Plutôt que tiré d’une lecture sérieuse des lettres de l’épistolière, le scénario d’Isabelle Brocard reprend à son compte un récit légué par une longue tradition historiographique et critique : Sévigné n’est pas vraiment une écrivaine car elle n’a jamais eu de projet d’écriture. C’est par hasard que des lettres dictées par le seul amour maternel ont trouvé le chemin de la littérature. Ce fameux amour maternel est précisément le sujet du film qui, pour faire bonne mesure, en remet une couche avec un thème au goût du jour, celui de la relation toxique entre les deux femmes. Se joue alors sous nos yeux un drame qui tient davantage du sitcom que de la reconstitution historique.

Tout commence lorsqu’un Louis XIV déguisé en faune lubrique tente de violer Sévigné fille dans les buissons de Versailles. La vigilance de Sévigné mère permet d’éviter le pire mais sa prudence lui conseille un mariage hâtif. Or voilà qu’à peine devenue Mme de Grignan, la fille ingrate s’émancipe de la houlette maternelle et choisit de suivre son époux au fin fond de la province. La rupture est consommée. Par la suite, ce ne sont que tentatives avortées de Sévigné pour faire revenir sa fille auprès d’elle, obstination qui finit par lui ôter l’affection et le respect de tout son entourage. Ni la fermeté du mari, ni la patience de son fils, ni la sagesse de son amie Lafayette n’auront raison de la « folie » de cette femme. Au passage, son cousin Bussy-Rabutin tente bien de la ramener à la raison en la mettant dans son lit. Peine perdue. Pas de place pour la gaudriole au royaume du chagrin maternel.
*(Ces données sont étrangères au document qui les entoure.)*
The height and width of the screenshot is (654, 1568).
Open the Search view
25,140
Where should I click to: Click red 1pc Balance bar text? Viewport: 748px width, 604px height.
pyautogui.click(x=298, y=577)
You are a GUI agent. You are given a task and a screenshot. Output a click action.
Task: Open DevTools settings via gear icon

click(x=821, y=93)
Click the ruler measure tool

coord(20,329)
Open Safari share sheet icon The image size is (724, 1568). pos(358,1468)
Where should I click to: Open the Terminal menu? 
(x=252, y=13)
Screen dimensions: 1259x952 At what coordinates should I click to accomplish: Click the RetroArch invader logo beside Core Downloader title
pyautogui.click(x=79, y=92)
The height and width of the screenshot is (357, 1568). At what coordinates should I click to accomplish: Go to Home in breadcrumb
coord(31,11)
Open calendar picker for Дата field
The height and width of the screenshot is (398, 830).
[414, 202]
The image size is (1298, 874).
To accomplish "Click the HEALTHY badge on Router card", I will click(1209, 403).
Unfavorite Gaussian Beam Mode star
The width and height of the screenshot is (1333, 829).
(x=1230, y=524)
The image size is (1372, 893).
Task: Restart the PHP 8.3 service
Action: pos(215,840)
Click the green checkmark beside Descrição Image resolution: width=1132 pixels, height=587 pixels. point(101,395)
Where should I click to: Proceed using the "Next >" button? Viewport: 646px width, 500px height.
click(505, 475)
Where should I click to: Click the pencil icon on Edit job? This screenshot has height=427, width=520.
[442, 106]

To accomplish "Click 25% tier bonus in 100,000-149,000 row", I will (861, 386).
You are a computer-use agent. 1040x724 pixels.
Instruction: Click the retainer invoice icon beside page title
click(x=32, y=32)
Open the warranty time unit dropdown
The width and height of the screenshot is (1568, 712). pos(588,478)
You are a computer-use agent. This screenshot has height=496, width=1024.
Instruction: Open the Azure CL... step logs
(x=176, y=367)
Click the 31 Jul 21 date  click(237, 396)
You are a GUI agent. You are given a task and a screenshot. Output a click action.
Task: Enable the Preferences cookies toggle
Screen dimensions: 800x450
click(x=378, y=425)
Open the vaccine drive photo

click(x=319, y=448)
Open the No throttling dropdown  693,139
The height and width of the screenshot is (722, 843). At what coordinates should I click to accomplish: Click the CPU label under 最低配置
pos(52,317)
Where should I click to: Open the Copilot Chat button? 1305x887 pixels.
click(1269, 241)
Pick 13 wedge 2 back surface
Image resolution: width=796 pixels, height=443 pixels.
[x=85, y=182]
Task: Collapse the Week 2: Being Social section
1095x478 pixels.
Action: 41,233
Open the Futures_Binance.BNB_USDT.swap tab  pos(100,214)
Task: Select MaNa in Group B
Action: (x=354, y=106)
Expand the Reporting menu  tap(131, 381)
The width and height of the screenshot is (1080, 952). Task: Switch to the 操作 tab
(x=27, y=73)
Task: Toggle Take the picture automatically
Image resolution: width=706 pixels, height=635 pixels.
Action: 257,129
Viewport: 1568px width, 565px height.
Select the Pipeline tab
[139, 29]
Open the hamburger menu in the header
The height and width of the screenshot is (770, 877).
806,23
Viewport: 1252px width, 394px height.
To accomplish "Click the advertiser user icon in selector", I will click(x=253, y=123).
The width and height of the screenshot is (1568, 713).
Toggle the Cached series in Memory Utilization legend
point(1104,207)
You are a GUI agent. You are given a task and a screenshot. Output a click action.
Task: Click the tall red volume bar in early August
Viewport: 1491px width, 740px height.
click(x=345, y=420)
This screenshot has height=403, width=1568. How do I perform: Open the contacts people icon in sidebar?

Mater dolorosa, précieuse sur le retour, écrivaine malgré elle : Isabelle Brocard reconduit le pire d’une caractérisation misogyne contre laquelle les spécialistes de Sévigné luttent depuis vingt ans. Certes, malmener la vérité historique n’est pas un crime au cinéma mais c’est un risque à prendre. Celui du ridicule. Lorsqu’au tournant d’une conversation de salon, Sévigné se lance dans une tirade enflammée sur l’indépendance et l’autonomie des femmes, on s’attend un peu à la voir défiler dans la scène suivante dans une manif pour l’égalité des droits. Quant aux répliques cinglantes proférées par la fille, dans son combat perdu d’avance contre son dragon de mère, elles sont si déplacées dans le contexte qu’on ne serait pas plus surpris de l’entendre menacer de la ghoster si ça continue. Et pourtant, si on avait voulu faire de Sévigné une icône du féminisme, la « Correspondance » auraient fourni une ample matière. On y découvre une femme instruite, cultivée, intégrée dans les cercles savants, fréquentant tout le gratin des arts et des lettres, gérant elle-même sa fortune, ses affaires et l’établissement de ses enfants, voyageant, lisant tout ce qui se publie – littérature mais aussi histoire, controverses religieuses, philosophie –, se passionnant pour l’actualité, toujours en visite, en conversation, en mouvement. Nul n’était besoin de fabriquer un épouvantail de mère abusive pour intéresser le public d’aujourd’hui à une héroïne qui montre que les femmes du passé ne se contentaient pas du rôle décoratif et reproductif auquel elles étaient assignées.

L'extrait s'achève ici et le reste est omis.